What to work on.
Where the records below show a line containing "800x632 pixels.", start copying; end with the line containing "Task: Expand replies", and copy it too.

BEGIN Extracted material

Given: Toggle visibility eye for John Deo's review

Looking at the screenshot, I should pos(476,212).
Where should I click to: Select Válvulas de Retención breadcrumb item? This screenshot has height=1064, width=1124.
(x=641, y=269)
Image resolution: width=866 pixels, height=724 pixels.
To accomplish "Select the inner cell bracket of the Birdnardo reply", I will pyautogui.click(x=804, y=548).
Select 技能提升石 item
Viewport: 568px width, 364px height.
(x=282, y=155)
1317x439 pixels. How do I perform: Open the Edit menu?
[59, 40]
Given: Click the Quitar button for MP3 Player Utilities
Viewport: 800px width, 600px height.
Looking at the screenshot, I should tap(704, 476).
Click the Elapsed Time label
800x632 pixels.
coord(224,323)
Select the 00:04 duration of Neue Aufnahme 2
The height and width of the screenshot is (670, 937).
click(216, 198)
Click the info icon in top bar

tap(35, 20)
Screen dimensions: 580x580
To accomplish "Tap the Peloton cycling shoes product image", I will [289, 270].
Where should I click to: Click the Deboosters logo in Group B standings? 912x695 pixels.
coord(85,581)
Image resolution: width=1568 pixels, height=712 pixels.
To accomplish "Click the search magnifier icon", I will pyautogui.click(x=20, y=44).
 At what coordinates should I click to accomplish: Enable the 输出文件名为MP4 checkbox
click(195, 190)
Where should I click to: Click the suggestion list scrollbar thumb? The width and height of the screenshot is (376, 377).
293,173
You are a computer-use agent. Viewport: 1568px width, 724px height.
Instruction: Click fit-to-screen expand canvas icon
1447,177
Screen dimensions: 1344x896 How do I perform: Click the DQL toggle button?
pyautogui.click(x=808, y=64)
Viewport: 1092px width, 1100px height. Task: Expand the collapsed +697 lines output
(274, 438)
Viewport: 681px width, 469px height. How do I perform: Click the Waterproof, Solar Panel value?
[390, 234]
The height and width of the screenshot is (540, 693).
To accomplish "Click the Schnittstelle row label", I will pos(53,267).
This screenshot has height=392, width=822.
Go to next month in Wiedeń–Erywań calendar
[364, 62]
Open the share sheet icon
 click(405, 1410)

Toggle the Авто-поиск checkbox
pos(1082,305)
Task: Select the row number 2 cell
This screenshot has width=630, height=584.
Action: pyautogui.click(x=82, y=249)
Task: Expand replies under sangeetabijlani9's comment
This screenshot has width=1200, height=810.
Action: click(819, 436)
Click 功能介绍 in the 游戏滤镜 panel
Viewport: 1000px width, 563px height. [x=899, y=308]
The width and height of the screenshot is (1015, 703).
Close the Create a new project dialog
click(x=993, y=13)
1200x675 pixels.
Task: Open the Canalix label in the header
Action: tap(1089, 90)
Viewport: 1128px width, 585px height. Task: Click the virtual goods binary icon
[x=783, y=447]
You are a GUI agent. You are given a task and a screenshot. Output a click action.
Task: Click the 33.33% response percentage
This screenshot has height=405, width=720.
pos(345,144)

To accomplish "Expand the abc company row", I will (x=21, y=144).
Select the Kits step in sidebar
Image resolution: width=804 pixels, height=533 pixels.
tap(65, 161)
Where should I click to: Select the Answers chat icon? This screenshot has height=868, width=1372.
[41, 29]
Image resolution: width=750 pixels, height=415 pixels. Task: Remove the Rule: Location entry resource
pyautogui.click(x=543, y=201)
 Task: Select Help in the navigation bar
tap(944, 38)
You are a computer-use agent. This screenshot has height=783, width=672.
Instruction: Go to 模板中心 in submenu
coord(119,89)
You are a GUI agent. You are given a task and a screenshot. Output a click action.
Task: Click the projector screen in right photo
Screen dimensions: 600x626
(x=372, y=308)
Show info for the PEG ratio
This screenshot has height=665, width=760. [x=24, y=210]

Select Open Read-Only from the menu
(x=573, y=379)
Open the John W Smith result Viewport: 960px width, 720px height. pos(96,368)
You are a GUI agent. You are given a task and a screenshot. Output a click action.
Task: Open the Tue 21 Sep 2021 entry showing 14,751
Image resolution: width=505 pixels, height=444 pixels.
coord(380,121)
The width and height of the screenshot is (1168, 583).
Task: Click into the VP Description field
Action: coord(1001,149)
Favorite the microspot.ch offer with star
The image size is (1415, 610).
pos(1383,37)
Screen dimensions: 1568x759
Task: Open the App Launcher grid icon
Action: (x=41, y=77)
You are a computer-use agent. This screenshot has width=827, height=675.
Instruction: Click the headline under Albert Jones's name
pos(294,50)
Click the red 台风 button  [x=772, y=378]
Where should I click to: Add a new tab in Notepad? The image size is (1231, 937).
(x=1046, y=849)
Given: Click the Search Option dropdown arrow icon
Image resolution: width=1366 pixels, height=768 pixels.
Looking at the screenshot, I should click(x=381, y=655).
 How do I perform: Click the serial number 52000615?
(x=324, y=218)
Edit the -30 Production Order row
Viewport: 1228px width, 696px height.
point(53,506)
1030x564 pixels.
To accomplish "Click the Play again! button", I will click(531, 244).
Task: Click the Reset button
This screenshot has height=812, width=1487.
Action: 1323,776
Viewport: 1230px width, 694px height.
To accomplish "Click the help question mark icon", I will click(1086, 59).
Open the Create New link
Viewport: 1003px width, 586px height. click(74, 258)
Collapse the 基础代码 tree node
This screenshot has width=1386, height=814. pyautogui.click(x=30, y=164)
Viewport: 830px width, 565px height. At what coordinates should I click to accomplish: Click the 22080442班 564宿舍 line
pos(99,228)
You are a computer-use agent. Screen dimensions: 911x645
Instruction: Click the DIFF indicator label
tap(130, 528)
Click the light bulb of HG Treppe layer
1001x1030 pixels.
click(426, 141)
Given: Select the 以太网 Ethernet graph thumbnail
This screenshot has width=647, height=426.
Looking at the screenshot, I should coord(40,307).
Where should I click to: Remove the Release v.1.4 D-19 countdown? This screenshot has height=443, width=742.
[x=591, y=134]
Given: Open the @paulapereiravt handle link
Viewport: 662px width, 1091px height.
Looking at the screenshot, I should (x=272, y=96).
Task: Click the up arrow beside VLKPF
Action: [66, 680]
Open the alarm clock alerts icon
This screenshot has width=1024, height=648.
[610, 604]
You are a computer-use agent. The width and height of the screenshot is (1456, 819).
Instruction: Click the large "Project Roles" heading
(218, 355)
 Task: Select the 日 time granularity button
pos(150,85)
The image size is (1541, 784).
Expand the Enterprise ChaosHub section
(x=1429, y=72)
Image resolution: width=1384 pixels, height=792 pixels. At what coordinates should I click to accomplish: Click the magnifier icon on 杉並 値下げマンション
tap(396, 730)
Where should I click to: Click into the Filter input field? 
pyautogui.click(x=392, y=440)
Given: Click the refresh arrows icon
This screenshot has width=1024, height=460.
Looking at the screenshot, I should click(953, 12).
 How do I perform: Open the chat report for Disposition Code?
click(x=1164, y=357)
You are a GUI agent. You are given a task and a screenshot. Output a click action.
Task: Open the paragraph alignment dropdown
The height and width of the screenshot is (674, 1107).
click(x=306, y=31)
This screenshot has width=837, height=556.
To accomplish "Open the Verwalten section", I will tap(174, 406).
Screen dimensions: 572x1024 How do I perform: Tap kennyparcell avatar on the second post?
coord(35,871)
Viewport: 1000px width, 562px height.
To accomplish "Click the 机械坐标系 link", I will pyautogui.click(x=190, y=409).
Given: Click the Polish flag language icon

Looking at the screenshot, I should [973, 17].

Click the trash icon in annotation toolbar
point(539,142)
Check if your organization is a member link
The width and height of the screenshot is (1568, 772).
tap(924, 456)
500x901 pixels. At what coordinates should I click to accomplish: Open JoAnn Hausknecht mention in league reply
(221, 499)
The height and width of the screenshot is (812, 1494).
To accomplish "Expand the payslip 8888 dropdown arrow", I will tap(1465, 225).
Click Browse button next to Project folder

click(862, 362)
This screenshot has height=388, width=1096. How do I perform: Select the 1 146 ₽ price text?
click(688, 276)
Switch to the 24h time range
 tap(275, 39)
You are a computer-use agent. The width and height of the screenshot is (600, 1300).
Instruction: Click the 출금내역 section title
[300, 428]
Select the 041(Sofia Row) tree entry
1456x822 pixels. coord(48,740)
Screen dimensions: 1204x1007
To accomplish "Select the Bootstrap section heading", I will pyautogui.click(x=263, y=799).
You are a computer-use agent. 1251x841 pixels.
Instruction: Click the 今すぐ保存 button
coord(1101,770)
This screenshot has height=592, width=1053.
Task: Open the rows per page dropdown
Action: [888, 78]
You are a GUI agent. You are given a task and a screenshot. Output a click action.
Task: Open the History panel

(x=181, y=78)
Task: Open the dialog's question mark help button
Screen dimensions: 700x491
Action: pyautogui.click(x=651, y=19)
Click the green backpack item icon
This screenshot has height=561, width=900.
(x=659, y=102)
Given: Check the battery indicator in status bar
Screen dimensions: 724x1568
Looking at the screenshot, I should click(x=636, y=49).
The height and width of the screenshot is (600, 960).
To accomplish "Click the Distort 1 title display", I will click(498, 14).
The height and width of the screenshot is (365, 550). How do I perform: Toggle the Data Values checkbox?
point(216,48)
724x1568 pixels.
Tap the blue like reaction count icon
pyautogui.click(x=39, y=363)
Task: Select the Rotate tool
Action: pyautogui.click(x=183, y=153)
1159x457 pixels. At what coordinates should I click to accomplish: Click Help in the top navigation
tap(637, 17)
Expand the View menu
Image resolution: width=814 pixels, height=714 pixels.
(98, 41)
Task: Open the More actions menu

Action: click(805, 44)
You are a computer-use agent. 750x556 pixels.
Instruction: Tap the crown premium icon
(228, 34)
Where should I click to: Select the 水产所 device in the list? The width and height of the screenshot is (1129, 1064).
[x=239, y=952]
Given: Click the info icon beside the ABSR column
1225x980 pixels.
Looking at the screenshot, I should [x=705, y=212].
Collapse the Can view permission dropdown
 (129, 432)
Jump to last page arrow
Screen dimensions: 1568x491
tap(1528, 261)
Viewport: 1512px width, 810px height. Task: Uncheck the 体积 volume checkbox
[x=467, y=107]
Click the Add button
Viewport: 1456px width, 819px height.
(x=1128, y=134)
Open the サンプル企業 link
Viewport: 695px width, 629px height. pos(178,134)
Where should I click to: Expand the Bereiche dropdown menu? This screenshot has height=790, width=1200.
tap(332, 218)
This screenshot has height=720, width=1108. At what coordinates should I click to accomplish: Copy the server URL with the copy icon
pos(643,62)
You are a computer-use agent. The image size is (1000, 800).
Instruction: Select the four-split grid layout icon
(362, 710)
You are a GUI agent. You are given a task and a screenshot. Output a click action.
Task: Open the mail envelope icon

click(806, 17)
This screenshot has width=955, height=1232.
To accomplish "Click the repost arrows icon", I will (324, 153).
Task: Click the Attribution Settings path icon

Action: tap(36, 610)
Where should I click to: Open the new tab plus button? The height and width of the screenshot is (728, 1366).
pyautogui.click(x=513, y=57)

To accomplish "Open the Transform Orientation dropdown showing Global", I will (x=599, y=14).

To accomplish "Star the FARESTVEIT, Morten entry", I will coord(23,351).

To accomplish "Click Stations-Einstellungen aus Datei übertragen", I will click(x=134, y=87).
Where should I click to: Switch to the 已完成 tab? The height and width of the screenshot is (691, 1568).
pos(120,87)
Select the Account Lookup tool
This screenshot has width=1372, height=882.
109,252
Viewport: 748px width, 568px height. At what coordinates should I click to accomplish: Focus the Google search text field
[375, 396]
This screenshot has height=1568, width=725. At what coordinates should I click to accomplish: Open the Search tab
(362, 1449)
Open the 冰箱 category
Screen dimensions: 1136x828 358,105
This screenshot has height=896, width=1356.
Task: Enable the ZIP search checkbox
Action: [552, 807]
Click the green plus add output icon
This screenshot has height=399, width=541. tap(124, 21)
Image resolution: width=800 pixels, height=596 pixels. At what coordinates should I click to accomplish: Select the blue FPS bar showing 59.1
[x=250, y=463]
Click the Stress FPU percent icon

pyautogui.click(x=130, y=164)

END Extracted material

Written answer.
800x632 pixels.
coord(224,323)
Select the 00:04 duration of Neue Aufnahme 2
The height and width of the screenshot is (670, 937).
click(216, 198)
Click the info icon in top bar

tap(35, 20)
Screen dimensions: 580x580
To accomplish "Tap the Peloton cycling shoes product image", I will [289, 270].
Where should I click to: Click the Deboosters logo in Group B standings? 912x695 pixels.
coord(85,581)
Image resolution: width=1568 pixels, height=712 pixels.
To accomplish "Click the search magnifier icon", I will pyautogui.click(x=20, y=44).
 At what coordinates should I click to accomplish: Enable the 输出文件名为MP4 checkbox
click(195, 190)
Where should I click to: Click the suggestion list scrollbar thumb? The width and height of the screenshot is (376, 377).
293,173
You are a computer-use agent. Viewport: 1568px width, 724px height.
Instruction: Click fit-to-screen expand canvas icon
1447,177
Screen dimensions: 1344x896 How do I perform: Click the DQL toggle button?
pyautogui.click(x=808, y=64)
Viewport: 1092px width, 1100px height. Task: Expand the collapsed +697 lines output
(274, 438)
Viewport: 681px width, 469px height. How do I perform: Click the Waterproof, Solar Panel value?
[390, 234]
The height and width of the screenshot is (540, 693).
To accomplish "Click the Schnittstelle row label", I will pos(53,267).
This screenshot has height=392, width=822.
Go to next month in Wiedeń–Erywań calendar
[364, 62]
Open the share sheet icon
 click(405, 1410)

Toggle the Авто-поиск checkbox
pos(1082,305)
Task: Select the row number 2 cell
This screenshot has width=630, height=584.
Action: pyautogui.click(x=82, y=249)
Task: Expand replies under sangeetabijlani9's comment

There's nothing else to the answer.